Sure, I understand your intense desire to put words in my mouth, but you must resist such temptations.
I've said no such thing.

What I've said -- over and over -- is that the law of contracts requires mutual consent, or a serious material breach of contract, to be desolved; and that no such condition existed on November 6, 1860 when Deep-South slave-holders first began the processes to simultaneously declare their secession and committed many acts of increasing rebellion or war.

And the serious breach of contract, as spelled out by Madison, the Virginia ratification statement and others, had to be in the form of Federal "usurpations or abuses of power".

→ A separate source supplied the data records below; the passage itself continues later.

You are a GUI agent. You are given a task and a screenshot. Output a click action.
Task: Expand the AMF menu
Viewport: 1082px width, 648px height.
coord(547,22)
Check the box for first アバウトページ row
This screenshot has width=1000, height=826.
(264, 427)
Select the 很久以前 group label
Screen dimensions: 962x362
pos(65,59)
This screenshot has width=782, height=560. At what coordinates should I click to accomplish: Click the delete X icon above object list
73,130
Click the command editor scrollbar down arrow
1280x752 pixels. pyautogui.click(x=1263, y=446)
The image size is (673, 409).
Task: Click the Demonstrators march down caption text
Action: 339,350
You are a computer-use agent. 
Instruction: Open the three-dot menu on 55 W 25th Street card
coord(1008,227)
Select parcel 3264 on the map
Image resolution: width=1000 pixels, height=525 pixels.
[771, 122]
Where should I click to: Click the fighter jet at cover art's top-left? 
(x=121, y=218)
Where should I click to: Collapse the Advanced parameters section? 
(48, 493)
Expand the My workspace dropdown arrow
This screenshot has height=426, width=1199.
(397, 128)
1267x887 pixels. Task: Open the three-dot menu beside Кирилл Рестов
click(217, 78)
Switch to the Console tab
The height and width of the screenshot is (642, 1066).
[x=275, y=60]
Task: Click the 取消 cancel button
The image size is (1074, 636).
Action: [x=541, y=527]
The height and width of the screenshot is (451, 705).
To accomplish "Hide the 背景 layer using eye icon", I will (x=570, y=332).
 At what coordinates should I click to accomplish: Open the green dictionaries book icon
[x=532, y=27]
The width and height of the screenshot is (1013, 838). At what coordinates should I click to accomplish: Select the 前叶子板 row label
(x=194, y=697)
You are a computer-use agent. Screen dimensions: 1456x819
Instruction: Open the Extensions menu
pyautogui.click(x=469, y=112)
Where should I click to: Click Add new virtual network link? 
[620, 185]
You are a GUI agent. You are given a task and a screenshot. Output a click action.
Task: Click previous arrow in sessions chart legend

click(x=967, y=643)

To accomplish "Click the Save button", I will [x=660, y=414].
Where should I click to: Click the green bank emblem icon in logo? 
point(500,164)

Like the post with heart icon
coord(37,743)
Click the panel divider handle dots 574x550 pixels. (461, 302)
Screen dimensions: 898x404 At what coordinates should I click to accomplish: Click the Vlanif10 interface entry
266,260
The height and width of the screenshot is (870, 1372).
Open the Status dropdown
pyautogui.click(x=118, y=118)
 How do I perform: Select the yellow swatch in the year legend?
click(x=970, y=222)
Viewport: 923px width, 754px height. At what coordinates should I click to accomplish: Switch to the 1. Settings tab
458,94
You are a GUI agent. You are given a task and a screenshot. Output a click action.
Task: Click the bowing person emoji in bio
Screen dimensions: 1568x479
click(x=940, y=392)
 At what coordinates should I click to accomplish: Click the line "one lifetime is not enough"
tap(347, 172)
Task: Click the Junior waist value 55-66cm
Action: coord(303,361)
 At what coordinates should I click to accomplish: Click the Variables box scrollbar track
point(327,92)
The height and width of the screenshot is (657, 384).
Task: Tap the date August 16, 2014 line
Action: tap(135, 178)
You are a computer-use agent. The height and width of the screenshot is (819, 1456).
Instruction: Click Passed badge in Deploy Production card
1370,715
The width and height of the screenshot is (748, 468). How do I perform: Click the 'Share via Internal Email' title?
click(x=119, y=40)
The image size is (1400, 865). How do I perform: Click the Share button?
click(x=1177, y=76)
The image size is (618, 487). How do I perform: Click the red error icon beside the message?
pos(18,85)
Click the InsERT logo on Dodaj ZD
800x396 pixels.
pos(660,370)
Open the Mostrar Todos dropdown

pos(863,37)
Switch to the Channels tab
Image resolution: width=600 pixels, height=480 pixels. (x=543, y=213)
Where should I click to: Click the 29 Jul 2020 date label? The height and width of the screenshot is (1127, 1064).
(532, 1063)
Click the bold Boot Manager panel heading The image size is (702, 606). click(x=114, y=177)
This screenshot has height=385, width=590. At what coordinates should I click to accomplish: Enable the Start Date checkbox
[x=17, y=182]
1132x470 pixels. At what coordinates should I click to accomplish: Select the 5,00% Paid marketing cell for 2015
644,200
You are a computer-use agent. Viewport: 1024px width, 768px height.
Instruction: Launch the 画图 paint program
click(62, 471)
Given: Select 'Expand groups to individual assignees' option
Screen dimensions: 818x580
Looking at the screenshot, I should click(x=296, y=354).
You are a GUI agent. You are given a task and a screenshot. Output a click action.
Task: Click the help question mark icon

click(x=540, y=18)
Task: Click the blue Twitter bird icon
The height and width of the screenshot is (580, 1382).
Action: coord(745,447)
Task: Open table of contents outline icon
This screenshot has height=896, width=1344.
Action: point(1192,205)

I'm saying: since there was no "mutual consent" and no "usurpations" in November 1860, then Deep-South slave-holders' declarations of secession were not according to Founders' Original Intent, and are therefore unconstitutional.

Further, all their many acts of rebellion and war against the United States are anticipated and responses provided for in the Constitution.

Finally, when the Confederacy declared war on the United States -- on May 6, 1861 -- all questions about an alleged "right" of unilateral secession became irrelevant.

And remember: no Confederate soldier was killed by Union forces until after the Confederacy declared war on the United States.

254 posted on 01/15/2012 11:49:30 AM PST by BroJoeK (a little historical perspective....)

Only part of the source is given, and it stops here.